The third Times piece that Sunday, May 11, 2003, carried the headline: “Editors’ Note.” It was brief, and remarkable mainly for the nature of its apology. Among those who deserved an apology, the Times included “all conscientious journalists whose professional trust has been betrayed by this episode.” In its two long pieces, the narrative and the account, The Times had apparently been under the delusion (1) that by making corrections to already trivial stories it was conveying useful information, and (2) that it was engaged in some act of self-criticism, or even self-examination, in enumerating the errors of one small, unimportant reporter on its staff. What was beyond explanation was the need to apologize to a whole profession for an “episode” which can have caused no conceivable harm to any conscientious journalist, anywhere.
The sentence, however, brought inescapably to mind another “episode”—for which the Times has never offered an apology to anyone, least of all to its genuine victim, Dr. Wen Ho Lee. A series of pieces in the Times, between March 6, 1999, and September 26, 2000, played a major part in sending an innocent man to prison, and keeping him there, for nine months, in solitary confinement, often in shackles—until a federal judge, appointed by President Ronald Reagan, apologized to him on behalf of the United States government and ordered his release. If the Times had spent a fraction of the space, energy and zeal which it devoted to its “investigation” of the errors of Jayson Blair on a genuine investigation of its own factual and ethical transgressions in covering the case of Wen Ho Lee, it would have made a valuable contribution, even marked a turning point in the history of journalism, particularly its own.
Instead, on September 26, 2000, the Times published an Editors’ Note, “a public accounting” (1,663 words), and, two days later, an editorial “Overview” (1,725 words), in which it appraised its own coverage of the case of Wen Ho Lee and found it good—“careful reporting that included extensive cross-checking and vetting of multiple sources,” of which the paper remained “proud.” On a single day, March 24, 1999, the paper had carried on its front page a story that Dr.
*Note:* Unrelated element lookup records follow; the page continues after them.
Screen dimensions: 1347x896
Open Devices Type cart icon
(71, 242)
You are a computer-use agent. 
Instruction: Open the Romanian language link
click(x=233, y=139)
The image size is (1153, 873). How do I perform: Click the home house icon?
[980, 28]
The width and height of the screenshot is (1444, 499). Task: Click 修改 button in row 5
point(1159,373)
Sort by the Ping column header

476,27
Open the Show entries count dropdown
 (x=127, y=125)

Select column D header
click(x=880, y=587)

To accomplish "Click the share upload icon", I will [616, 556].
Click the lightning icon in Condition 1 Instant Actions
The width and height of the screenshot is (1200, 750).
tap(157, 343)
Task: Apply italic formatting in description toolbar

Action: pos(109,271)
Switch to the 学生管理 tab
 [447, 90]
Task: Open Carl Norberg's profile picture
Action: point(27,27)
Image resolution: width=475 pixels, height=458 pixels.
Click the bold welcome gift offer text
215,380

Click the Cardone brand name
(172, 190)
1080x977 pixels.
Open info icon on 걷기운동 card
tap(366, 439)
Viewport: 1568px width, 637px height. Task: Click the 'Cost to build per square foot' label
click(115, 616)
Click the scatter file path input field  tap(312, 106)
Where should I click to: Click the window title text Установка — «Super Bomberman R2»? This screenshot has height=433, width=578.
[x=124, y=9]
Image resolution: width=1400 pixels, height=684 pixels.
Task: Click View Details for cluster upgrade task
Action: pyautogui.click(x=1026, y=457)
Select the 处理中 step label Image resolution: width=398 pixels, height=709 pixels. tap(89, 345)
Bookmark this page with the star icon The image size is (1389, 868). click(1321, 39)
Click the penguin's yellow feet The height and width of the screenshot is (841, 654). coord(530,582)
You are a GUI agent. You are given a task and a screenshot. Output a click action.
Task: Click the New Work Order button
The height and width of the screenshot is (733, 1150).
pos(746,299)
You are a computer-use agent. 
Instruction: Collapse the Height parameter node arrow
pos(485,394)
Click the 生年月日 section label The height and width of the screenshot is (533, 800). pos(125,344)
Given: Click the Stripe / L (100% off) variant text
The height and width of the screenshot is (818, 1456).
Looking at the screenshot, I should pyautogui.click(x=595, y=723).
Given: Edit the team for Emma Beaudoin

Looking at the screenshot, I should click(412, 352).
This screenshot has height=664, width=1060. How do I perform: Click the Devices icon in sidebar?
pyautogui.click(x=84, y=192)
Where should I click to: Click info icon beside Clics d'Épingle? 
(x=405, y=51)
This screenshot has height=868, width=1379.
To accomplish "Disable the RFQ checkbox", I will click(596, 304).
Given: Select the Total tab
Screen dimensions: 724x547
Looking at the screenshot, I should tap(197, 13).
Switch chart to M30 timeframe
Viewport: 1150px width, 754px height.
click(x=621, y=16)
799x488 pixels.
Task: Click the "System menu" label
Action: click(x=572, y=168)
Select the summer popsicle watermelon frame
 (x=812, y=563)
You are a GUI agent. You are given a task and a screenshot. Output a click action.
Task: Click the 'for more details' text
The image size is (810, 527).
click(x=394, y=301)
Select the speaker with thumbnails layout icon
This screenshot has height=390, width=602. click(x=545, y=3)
Lee had once hired as a laboratory assistant a Chinese citizen “already under investigation as a spy.” The FBI was looking for this suspect, to question him. “And the research assistant has disappeared.”
A reporter who had actually traveled that day from Washington to Los Alamos saw the Times exclusive story and despaired. Then the reporter asked somebody at the lab whether he knew anything about the missing man. Certainly. It turned out the research assistant was a graduate student, an intern, who had returned to his regular studies at Penn State; he could easily be reached on the university’s website or by phone. Neither the Times reporter nor anyone else from the Times (or the FBI a
pparently) had troubled to try so direct a route. Too busy with extensive cross-checking and multiple vetting of sources.
In retrospect, and in the context of the Jayson Blair pieces, the coverage of Wen Ho Lee looks worse than ever, based on profound, unacknowledged, continued and truly damaging errors—which the Times to this day insists were not errors at all. The paper was not just the instrument of other powerful institutions against the individual; it had become a driving force in the prosecution and vested its reputation there. This is not the role envisioned in the First Amendment for the press. No apology, then, to the few “conscientious journalists” (the late Lars-Erik Nelson of the New York Daily News chief among them) who virtually dismantled the Times’s case against Dr. Lee—or to the many, perhaps somewhat less conscientious journalists who trusted the Times’s story and took it up, or to readers who were and perhaps remain misled by it. And, far from an apology, in all subsequent Times pieces about the matter, continued attacks on Dr. Lee.